Material Handling || Basics || Textile Industry

Material Handling Textile Sphere

When the raw material enters in the industry initially and departs from the industry in the form of finished product, it is handled at all the different stages in between. Say it maybe is simply stored in the godown, shop floor. Basically the material is transported from one place of the industry to another and this is termed as material handling.
Why is material handling an important phenomenon?
It is a specialized activity for the present-day manufacturing units. Nearly, 20-30% of total labour cost is material handling cost and reduction in production cost by saving in material handling cost will be highly beneficial for the factory. This can be done by operation, proper selection, maintenance and layout of material handling process.
Material handling can be thus defined as, “an art and science of moving, sorting and packing of the product in any form.”

Object of material handling:
The prime aim of material handling is to move the desired product from one place to other with no or less efforts ensuring less human handling, waste, cost and production loss with causing any form of accident and damage to the product during the transportation with the stipulated area.

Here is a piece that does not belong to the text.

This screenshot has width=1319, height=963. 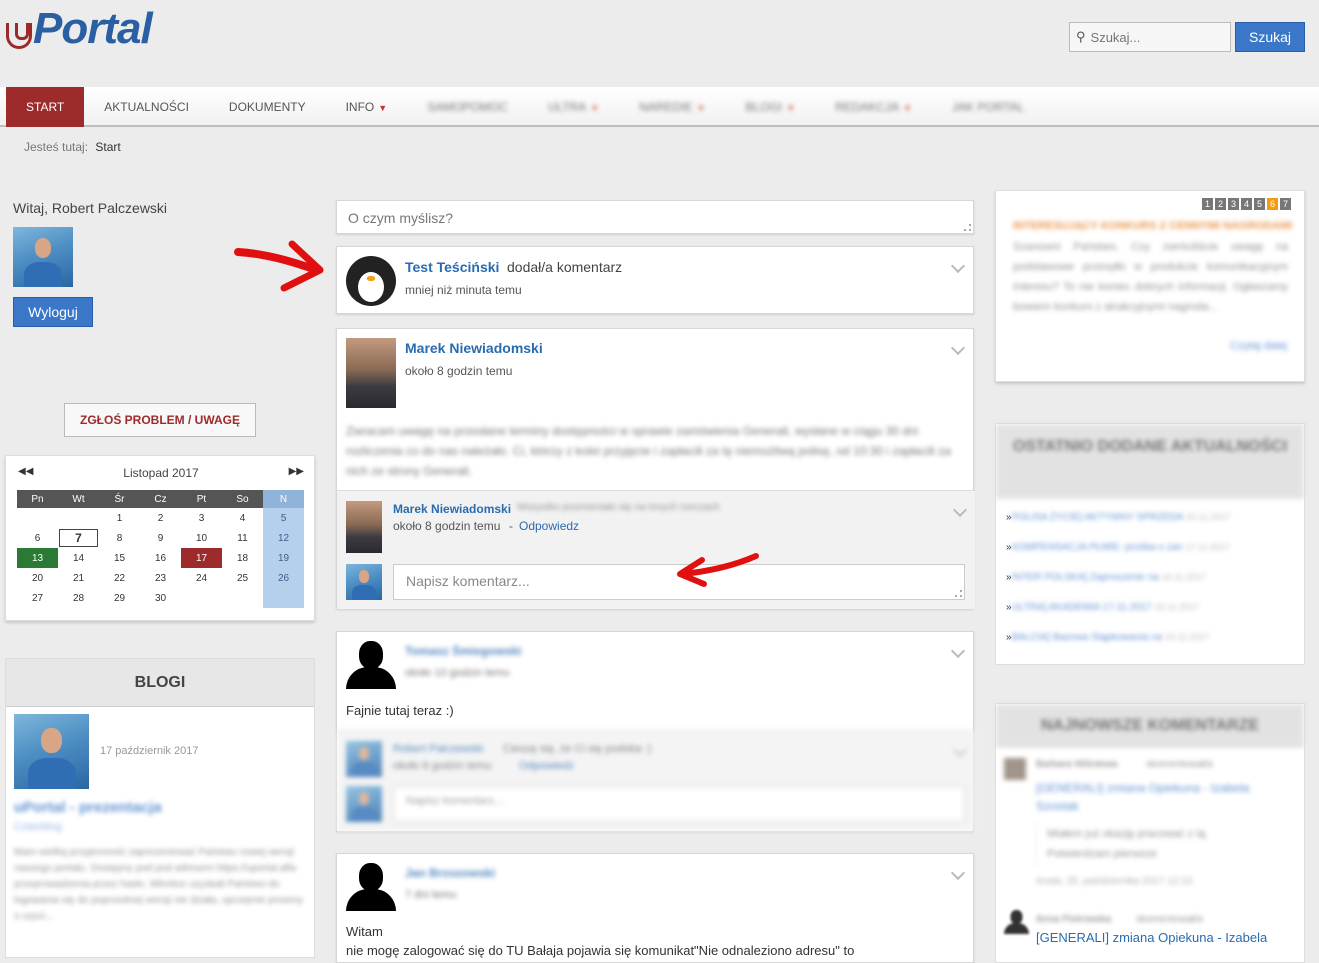 What do you see at coordinates (367, 107) in the screenshot?
I see `nav-item: INFO ▼` at bounding box center [367, 107].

What are the functions of good material handling?
  • The very obvious function is to cut down the movement involved in the production operation.
  • Wherever possible, utilizing gravity for assisting material movements.
  • To design drums or container packages to economize handling and to reduce damage to the material.
  • To ensure that the equipment should not interfere with the production line.
  • To move maximum number of products in one unit.
  • To employ mechanical aid in place of manual labour.

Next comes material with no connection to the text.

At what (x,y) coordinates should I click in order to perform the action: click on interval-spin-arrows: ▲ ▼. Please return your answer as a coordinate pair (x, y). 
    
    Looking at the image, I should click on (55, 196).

It is suggested to periodically check the material handling equipments so it can be repaired or replaced if required.

What are the principles of material handling?
There are four basic principles involved in the material handling namely the planning principle, operation, equipments and the costing principle. Let us examine each in detail.

The costing principle:
Obviously buying the equipment requires capital. The purchaser need to check a few considerations before buying the equipment, he should ensure that at the time of buying the equipment we should get back the cost of the equipment from the savings made out of the use within the fair time period.

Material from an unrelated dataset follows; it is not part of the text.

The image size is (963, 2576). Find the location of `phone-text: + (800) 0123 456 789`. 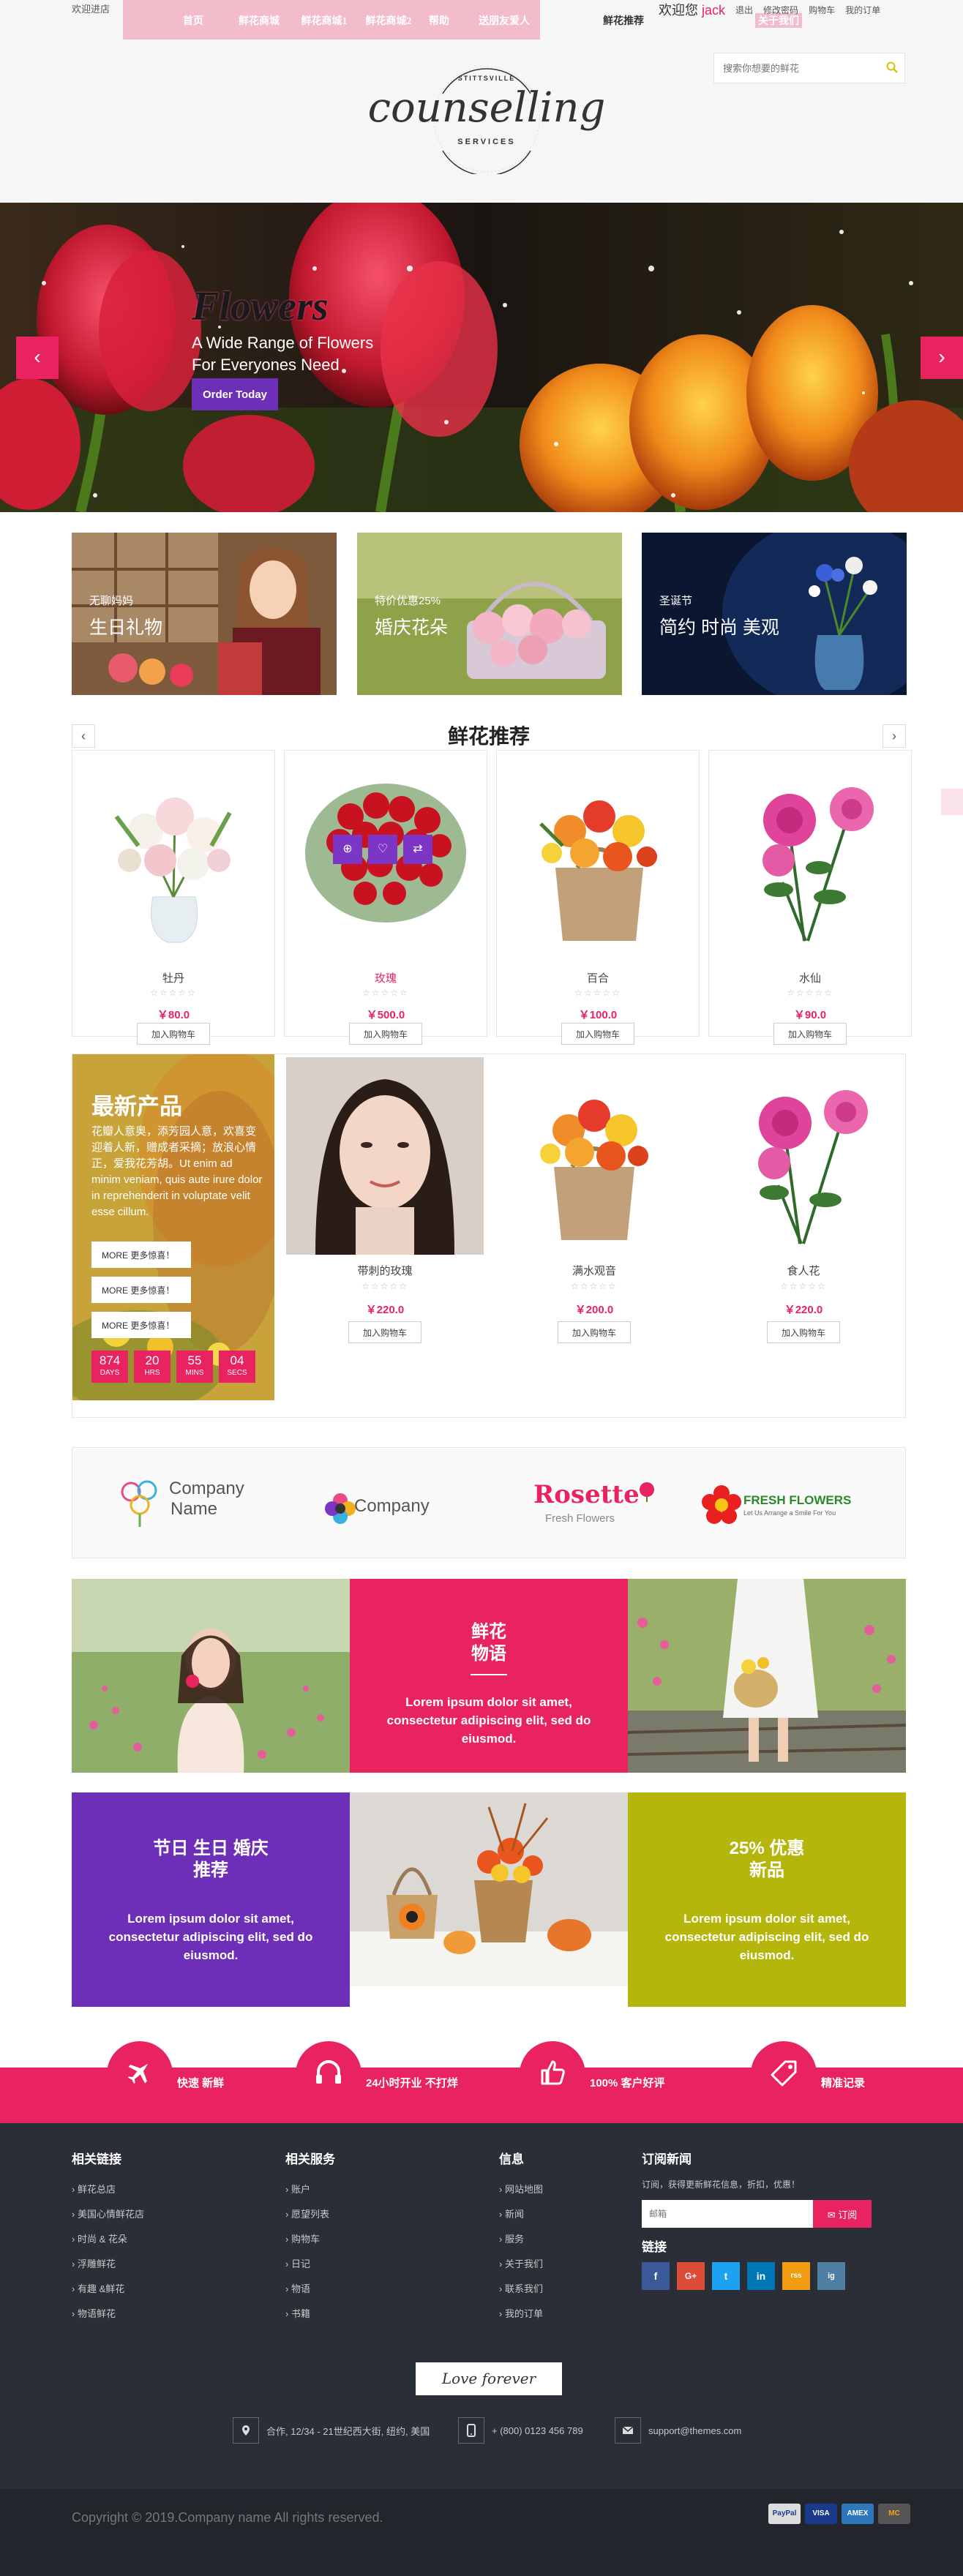

phone-text: + (800) 0123 456 789 is located at coordinates (538, 2430).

To avoid any type of mishap or accidents, a proper set of rules are prepared which the material handlers are bound to follow while handling or operating the material.

There are wide ranges of options available in the market to choose from. Hence, before buying the equipments one should examine the needs, nature of the material to be handled. This in fact ensures proper handling with efficiency.

Planning principle:
Planning principle is perhaps the significant principle as far as the material handling is concerned. One should consider relation between storage and the movement of the material, effect of material handling on the production cost and one should have proper understanding of methods to gain efficient relationship between costs of production factors.

Factors affecting problems of material handling:

Economic factors:
Economic factors includes the rent of the space, cost of supervision, cost if insurance, cost of power, taxes and insurance, cost of labour, cost of maintenance and repair etc.

Engineering factors:
Engineering factors can be divided into four subgroups namely,
  • Factors related to handling of equipment: This generally includes suitability of the job and the capability as far as the volume of work and working hours are concerned. Power required and the economy of installations.
  • Existing material handling equipment: The efficiency of the material handling can be drawn from various factors such as its performance while dealing with different products.
  • Production process: Production process basically involves method of production, quality of the products and majorly the sequence of operations.
  • Nature of the equipment's: The nature of the material refers to the weight, size, bulk, shape and whether the material is handled by group or a single person.